Dems' New Year's Resolution: Stark trump on the wall and reopening the government
"We want the government to be open and I hope we can open it before the 3rd of January," said Jim McGovern (D-Mass.), The upcoming governing committee chairman. "If not, we will first pass legislation to reopen the government. And the president can decide if he wants to sign it or not.
"I think the Democrats will pull out [to end the shutdown] on January 3," added MP Gerry Connolly, a Democrat from Virginia whose district includes thousands of states clerks. "It must be the first deal."
On Thursday afternoon, as the house briefly went into a pro forma session, McGovern tried to open a Senate bill to reopen the government, the House of Representatives' second attempt to do so in the last few days refused to acknowledge McGovern and repressed his efforts – but not before he shouted into the empty chamber: "Mr. Sprecher, 800,000 Federal employees do not know if they are being paid Mr.
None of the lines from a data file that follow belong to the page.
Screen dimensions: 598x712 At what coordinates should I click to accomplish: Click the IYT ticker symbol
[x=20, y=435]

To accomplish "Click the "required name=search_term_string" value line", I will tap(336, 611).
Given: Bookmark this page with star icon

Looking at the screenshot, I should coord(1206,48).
Speaker!"
As it is increasingly unlikely That the Republicans will do anything in the remainder of the 115th […] Congress to end the stalemate, House Democrats think of a procedural tactic that it would n allows you to move quickly once you are officially in the majority on the 3rd of January.
You are considering adding multiple funding options to a new congressional package you want to approve according to democratic sources that day. This would give Trump and the Senate Republicans several options to choose from.
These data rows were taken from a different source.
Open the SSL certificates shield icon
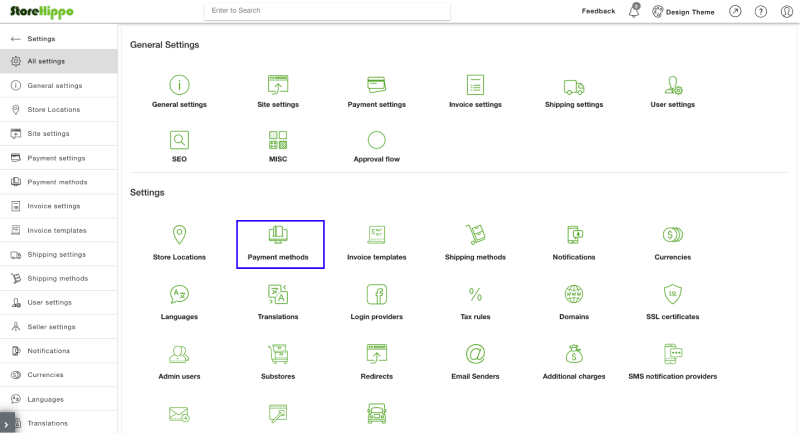[672, 294]
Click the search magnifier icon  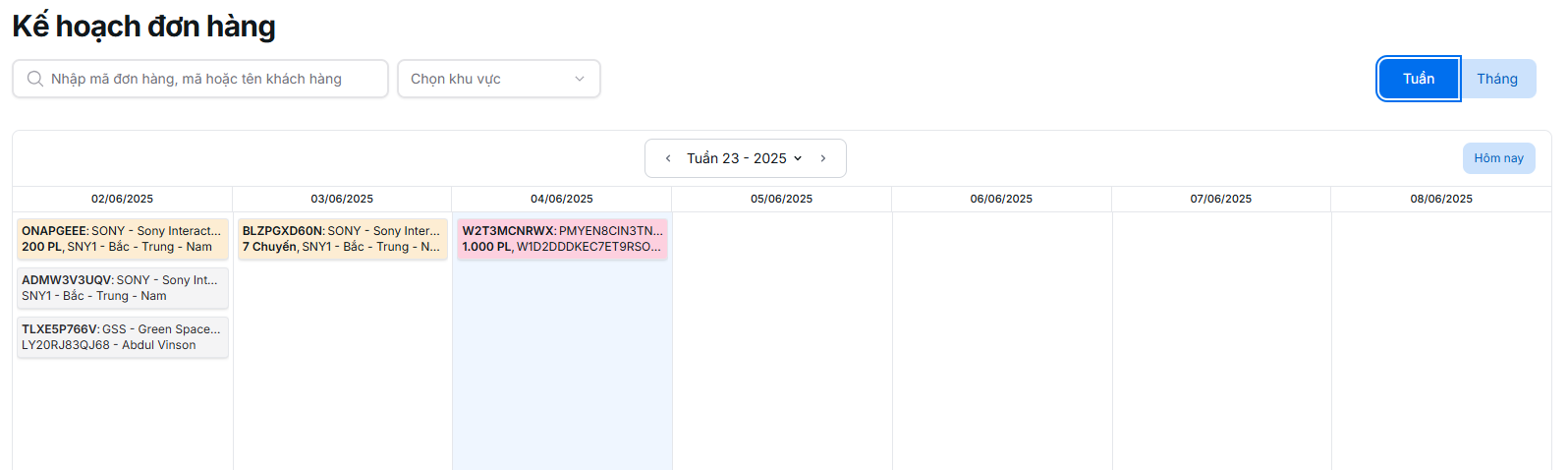(35, 79)
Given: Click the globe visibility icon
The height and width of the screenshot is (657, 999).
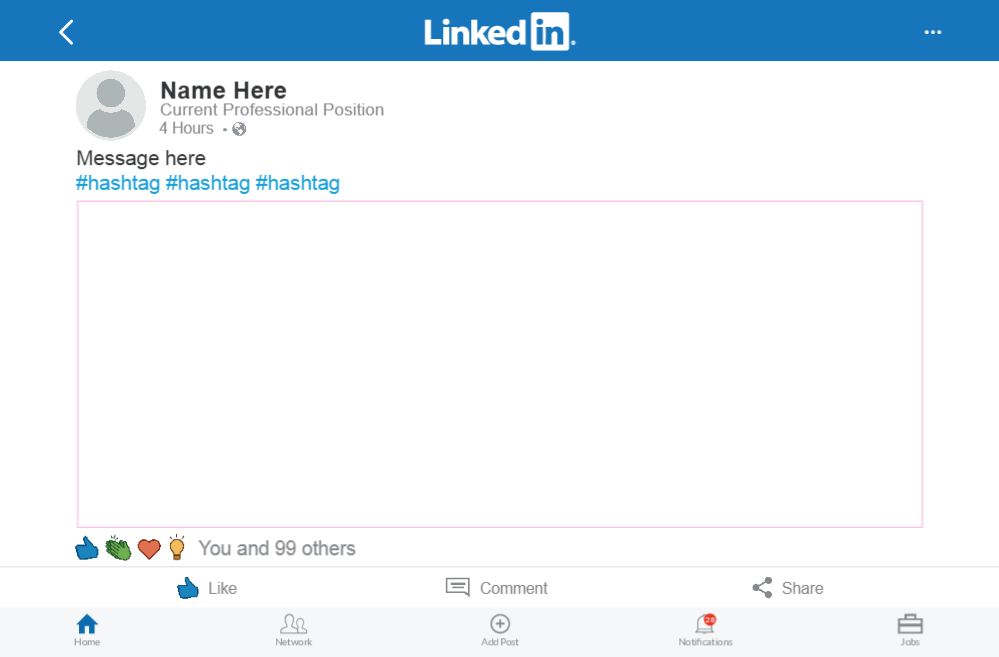Looking at the screenshot, I should [x=239, y=129].
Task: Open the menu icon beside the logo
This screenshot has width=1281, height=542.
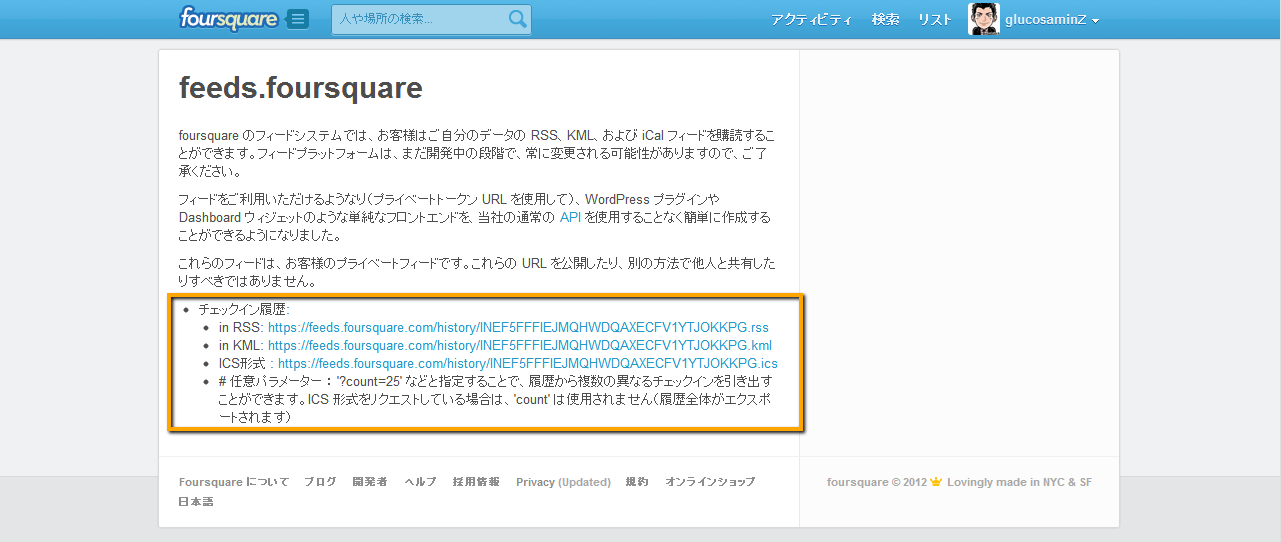Action: point(298,19)

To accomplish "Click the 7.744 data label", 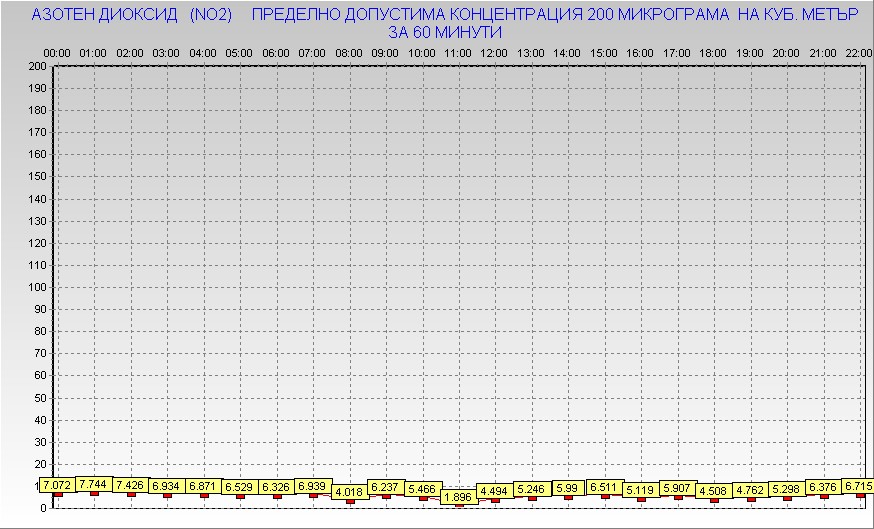I will [x=93, y=484].
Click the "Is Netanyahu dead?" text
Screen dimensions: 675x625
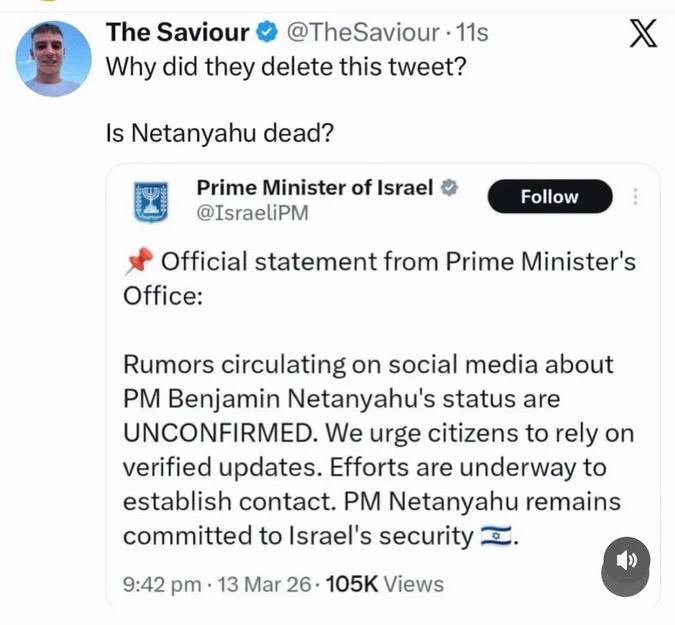click(219, 132)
The discussed alternatives have already been transferred to Trump by Pelosi and the minority leader in the Senate, Chuck Schumer (D-N.Y.). But an option that they are not considering, according to nearby Democratic leaders, offers the president more than the $ 1.3 billion they have already put on the table to finance fencing on the southern border.
So far, Trump has rejected the $ 1.3 billion as too little. But the Democrats believe he'll come under fire as stories spread over dreaded federal employees in January and the chaos of a stalemate affects Americans' lives.
"The American people know this is a Trump deadlock," McGovern said.
One option that Democrats are considering is a short-term funding move to open now closed agencies by 8 February. A week ago, the Senate passed a rolling resolution with this timetable. Some House Democrats believe they can do that quickly McConnell, a former appropriator who rejects decommissioning, feels pressure to act through her own chamber.
A short-term bill would also allow newly-empowered members of domestic democracy to mark the last remaining financial bills before they passed A major package in February, it said from two Democratic sources.
However, with Trump still calling on Hill Republicans to fight for his wall, McConnell is unlikely to face a funding gap in the meantime. Leaders have made it clear that they will not be without the support of the president for a finance law to reopen the government.
Connolly is also not interested in a short-term financing solution. He wants an agreement that will finance the entire government by 30 September.
"I see a growing sense among the Democrats of having a financial instrument that will carry us until the end of the year," Connolly added. A "short-term CR brings us very little."
Trump rejected a temporary resolution last week to instead bless the blessing of an attempt by the House Republicans to provide $ 5 billion for the Wall, resulting in closure.
House democrats are also considering a CR for the affected agencies that would endure the fiscal year. Such a proposal would not mean a change in policy for the agencies currently closed. They would get along with the same budget they had in 2018.
A third option that is being considered is to transfer the total cost of the funds to all concerned agencies, with the exception of the Homeland Security Department, where Trump's Wall money would flow. This department would work at its current level for the remainder of the year.
No matter which option you choose, House Minority Leader Steny Hoyer (D-Md.) And other Democrats from Virginia and Maryland intend to add a provision to each Financing Act that guarantees the payment of Federal employees affected by the closure.